TIP #7: ASK WHAT WILL BE REQUIRED FROM YOU
It’s always a good idea to ask designers what they will require from your company in order to achieve the best possible results. This could apply to physical items like documentation and artwork, and also time-related tasks like proofing concepts, discussing design choices, and giving feedback. The more you can understand the designer’s process upfront, the smoother the overall project will go.
TIP #8: EXPLAIN YOUR BRAND & TARGET AUDIENCE CLEARLY
While you know exactly what your company does on a daily basis and what differentiates it from others, it’s easy to forget that your applicants aren’t as clued-up in it as you are. This is a problem since it’s almost impossible for a designer to design anything if they don’t have a clear understanding of your business, your brand and the target audience you’re trying to connect to. That’s why it’s always a good idea to make sure that your final candidates have a firm grasp on your company’s brand and how it relates to consumers. A good tactic is to tell the candidate to ask some questions about the company or they must send an email in with all their questions. This will also show you if they are interested in your company and that they have done their research.
TIP #9: LOOK FOR RELEVANT INDUSTRY EXPERIENCE
It always helps if graphic design candidates have experience within the industry, even if it’s as a consumer. Having this knowledge could eliminate much of the learning curve required to get up to speed on your business and make your project a success. It also ensures that the designer will have a good idea of how to connect with your ideal customers.
TIP #10: TALK ABOUT THE DESIGNER’S INSPIRATIONS
Finally, be sure to take the time to understand what motivates each designer you interview. By getting an idea of the different brands, websites, books, and artists that they draw inspiration from, it will give you a much better sense of their style. This conversation may also help you discover additional ideas or unique design elements for your project.

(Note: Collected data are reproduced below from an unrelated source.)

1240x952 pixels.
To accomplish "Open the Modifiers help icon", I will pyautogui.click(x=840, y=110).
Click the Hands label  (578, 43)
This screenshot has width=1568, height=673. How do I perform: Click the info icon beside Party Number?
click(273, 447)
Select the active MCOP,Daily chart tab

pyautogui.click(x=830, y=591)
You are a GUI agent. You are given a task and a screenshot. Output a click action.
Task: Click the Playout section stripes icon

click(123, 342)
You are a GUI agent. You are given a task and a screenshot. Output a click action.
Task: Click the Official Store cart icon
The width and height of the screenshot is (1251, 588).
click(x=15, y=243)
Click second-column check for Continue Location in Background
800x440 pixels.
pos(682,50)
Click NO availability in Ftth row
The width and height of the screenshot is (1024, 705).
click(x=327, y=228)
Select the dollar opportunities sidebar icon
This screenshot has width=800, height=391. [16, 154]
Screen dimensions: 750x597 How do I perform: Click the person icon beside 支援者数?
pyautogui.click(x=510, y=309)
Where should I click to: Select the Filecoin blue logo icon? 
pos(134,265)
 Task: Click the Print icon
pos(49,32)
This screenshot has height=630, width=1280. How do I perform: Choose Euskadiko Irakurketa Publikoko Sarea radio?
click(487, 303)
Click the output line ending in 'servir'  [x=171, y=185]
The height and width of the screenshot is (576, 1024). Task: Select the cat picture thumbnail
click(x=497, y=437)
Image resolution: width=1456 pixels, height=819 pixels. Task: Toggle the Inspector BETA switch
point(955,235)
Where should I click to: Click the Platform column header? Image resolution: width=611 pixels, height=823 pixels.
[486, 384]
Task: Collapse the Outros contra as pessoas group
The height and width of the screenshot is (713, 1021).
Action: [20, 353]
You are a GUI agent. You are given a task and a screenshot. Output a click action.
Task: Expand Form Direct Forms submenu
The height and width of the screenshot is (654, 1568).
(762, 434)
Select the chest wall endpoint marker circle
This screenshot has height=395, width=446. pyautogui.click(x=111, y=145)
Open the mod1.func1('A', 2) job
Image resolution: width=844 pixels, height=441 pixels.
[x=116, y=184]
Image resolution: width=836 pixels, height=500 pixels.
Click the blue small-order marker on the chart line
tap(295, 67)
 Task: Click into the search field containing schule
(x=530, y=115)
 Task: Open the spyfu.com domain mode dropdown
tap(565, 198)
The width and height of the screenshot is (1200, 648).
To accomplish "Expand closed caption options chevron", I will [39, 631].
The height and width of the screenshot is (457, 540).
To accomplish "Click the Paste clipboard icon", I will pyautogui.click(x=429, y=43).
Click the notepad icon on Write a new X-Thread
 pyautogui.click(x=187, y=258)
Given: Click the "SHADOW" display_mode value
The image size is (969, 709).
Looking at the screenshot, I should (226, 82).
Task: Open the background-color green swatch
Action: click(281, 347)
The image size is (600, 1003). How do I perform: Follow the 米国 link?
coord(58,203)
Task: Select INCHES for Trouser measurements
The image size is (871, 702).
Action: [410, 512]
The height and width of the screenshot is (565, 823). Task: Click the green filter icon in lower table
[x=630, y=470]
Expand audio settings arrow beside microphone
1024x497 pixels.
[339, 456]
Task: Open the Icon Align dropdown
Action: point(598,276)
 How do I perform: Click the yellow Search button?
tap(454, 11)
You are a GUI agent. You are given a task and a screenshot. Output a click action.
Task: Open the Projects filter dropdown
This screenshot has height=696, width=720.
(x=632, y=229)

The biggest thing to remember when hiring a graphic designer is that you’re looking for more than just a specific skill set. The designer’s overall creativity and work style are just as important as their skills, if not more so. These aren’t things you’ll find on a resume and they can only be discovered through conversation. So the more hands-on you can be during the interview process, the better the final deliverable—and working relationship—is sure to be.